A Second Amendment problem with Peltier?

Along with commentors, I have bemoaned the statutory problems and the practical craziness of the Fifth Circuit's affirmance of a 10-year maximum sentence for a not-particularly-serious version of felon-in-possession in US v. Peltier, No. 05-30440 (5th Cir. Oct. 23, 2007) (available here).  And, with the Supreme Court now poised to consider whether the Second Amendment protects an individual right to keep arms (a view I believe the Fifth Circuit has already embraced), I am now wondering whether there might be a serious Second Amendment issue lurking here.

Recall that in Peltier the defendant "pleaded guilty to one count of possessing a firearm as a convicted felon in violation of 18 U.S.C. § 922(g)(1)."  Specifically, he possessed an "old, rusty .12 gauge shotgun stashed in an outdoor shed," which he said "he kept ... for personal protection."  Of course, even if the Second Amendment confers upon individuals a right to keep arms, some reasonable restrictions on that right (just like reasonable restrictions on free speech/press rights) must be allowed in the name of public safety.  And perhaps even a total ban on felons possessing firearms might qualify as such a reasonable restriction in the name of public safety.
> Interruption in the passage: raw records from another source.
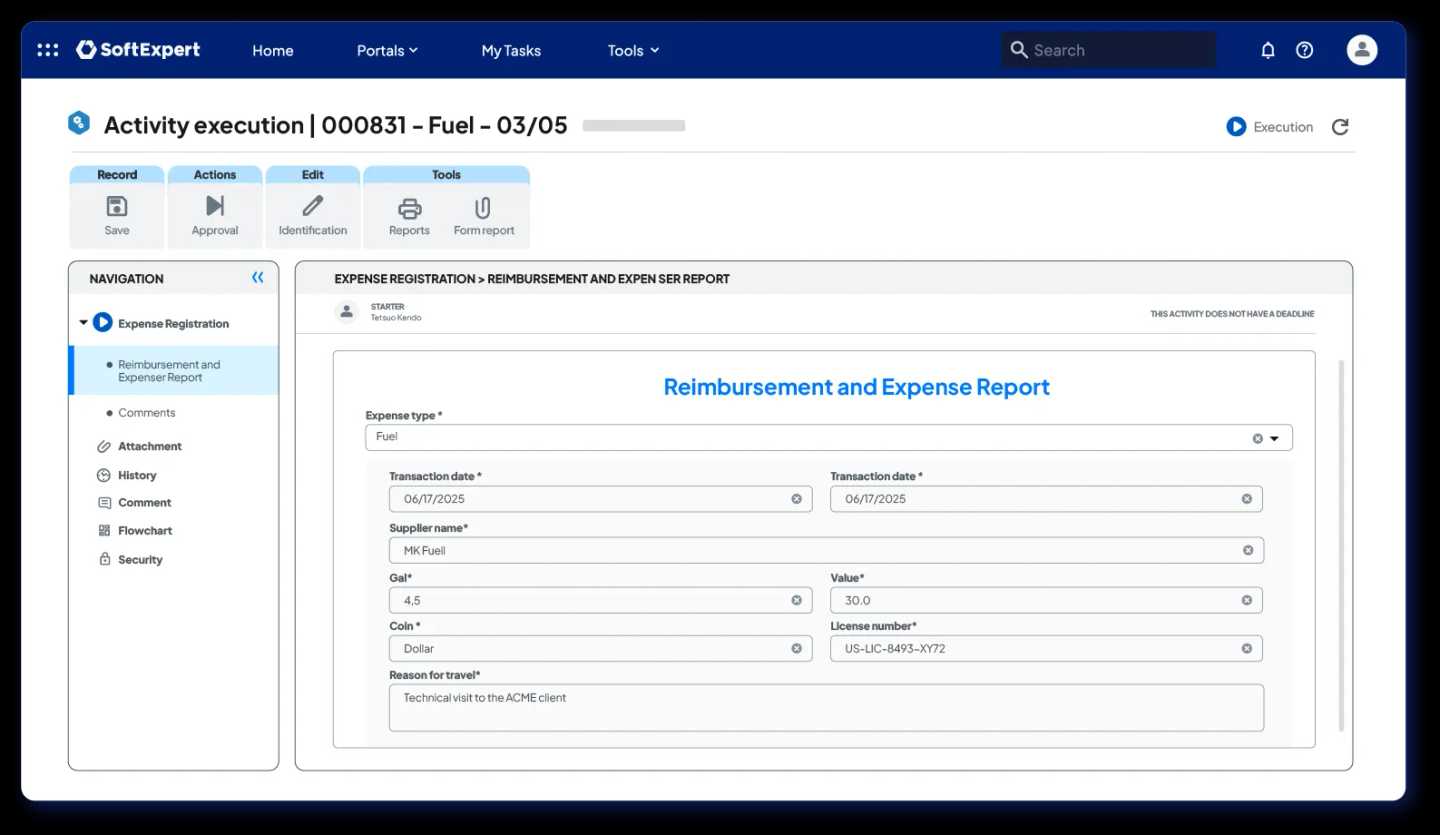Viewport: 1440px width, 835px height.
Task: Click the Reason for travel text area
Action: point(826,708)
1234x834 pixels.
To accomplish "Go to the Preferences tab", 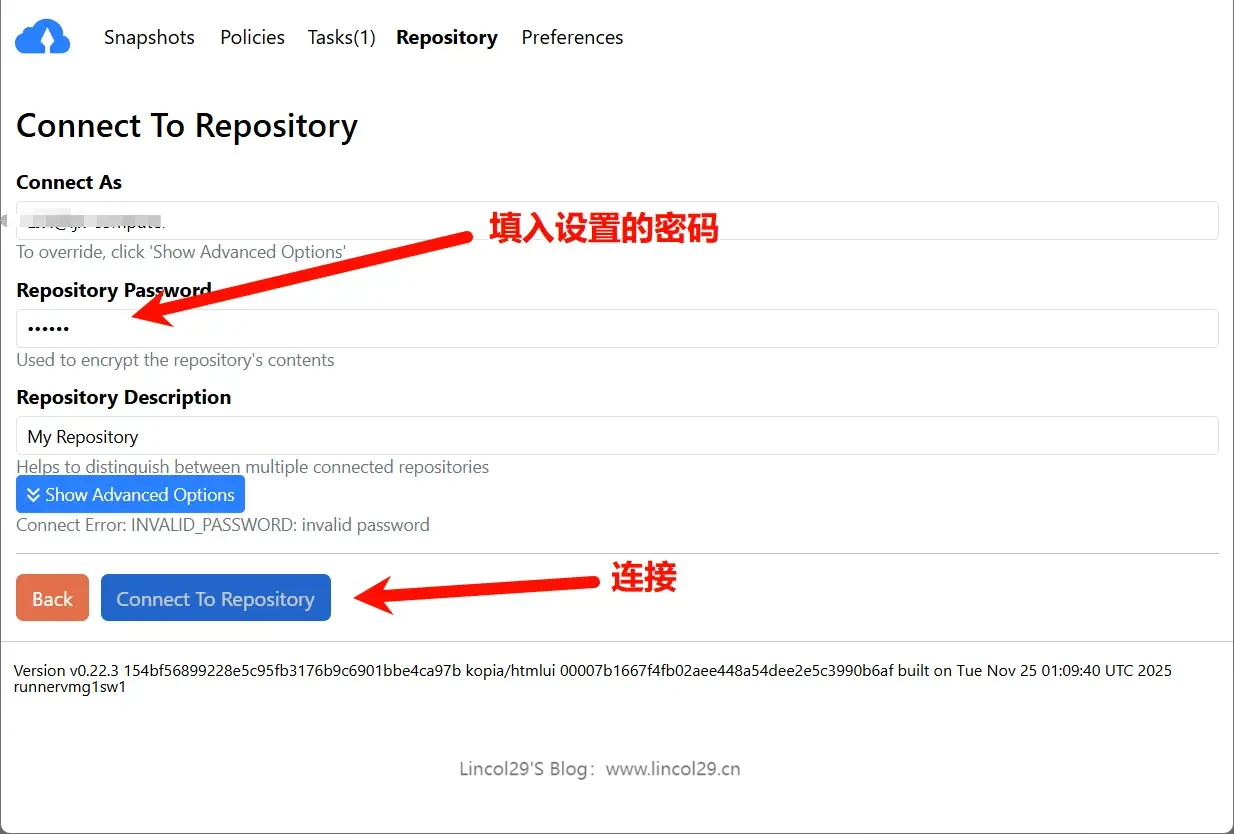I will (572, 37).
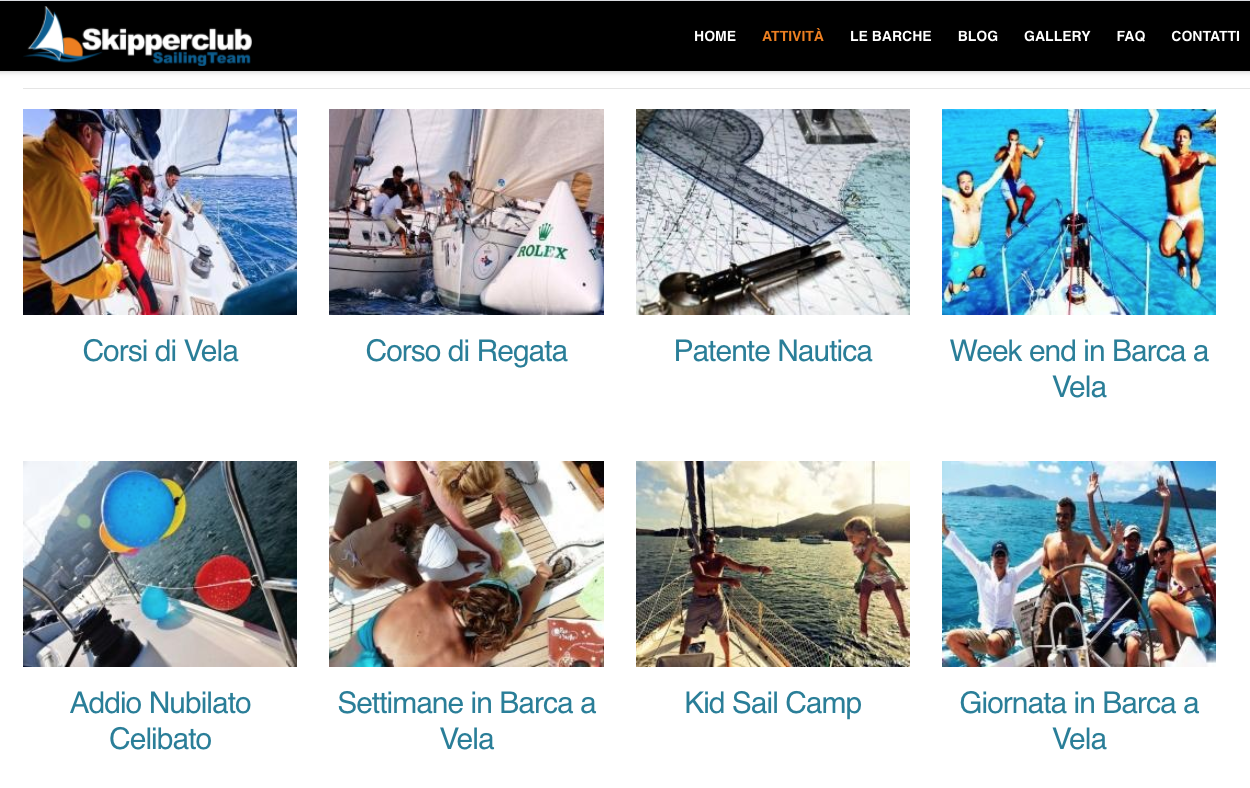Click the Rolex buoy regatta photo
1250x788 pixels.
466,212
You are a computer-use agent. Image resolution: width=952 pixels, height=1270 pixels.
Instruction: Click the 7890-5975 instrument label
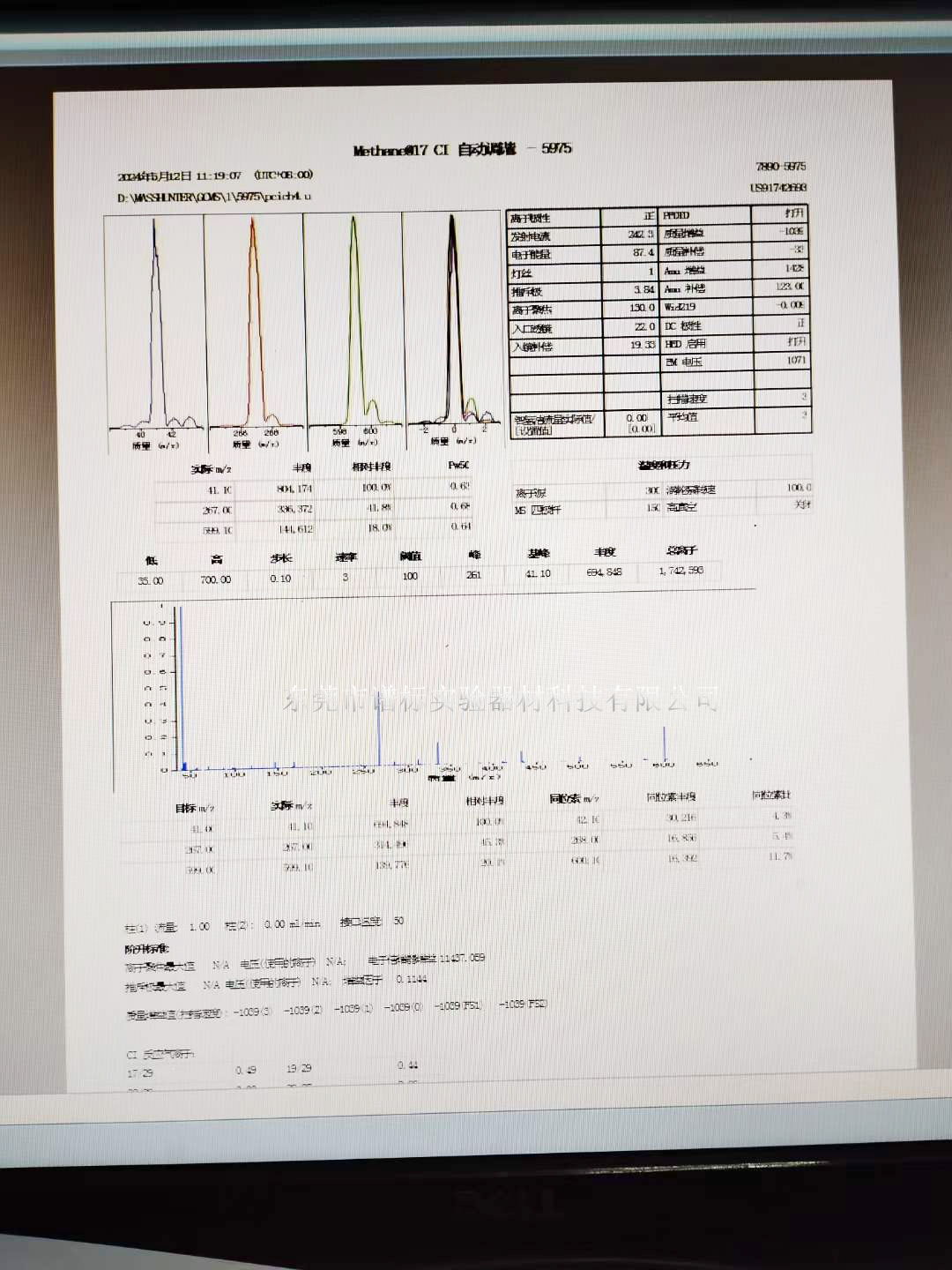pyautogui.click(x=780, y=166)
But at some point, if the Second Amendment does confer on individuals a right to keep arms, wouldn't extraordinarily severe criminal punishments for non-threatening possession raise serious constitutional questions?  Don't the penumbras of the Second, Fifth and Eighth Amendments cast a dark shadow on rulings like Peltier in which a defendant is deprived of 10 years of liberty by a judge simply for having a shotgun in his shed?

Perhaps I am trying to read too much into the Second Amendment, but cases like Peltier are one of many reasons I am keeping a close eye on the brewing gun litigation brouhaha.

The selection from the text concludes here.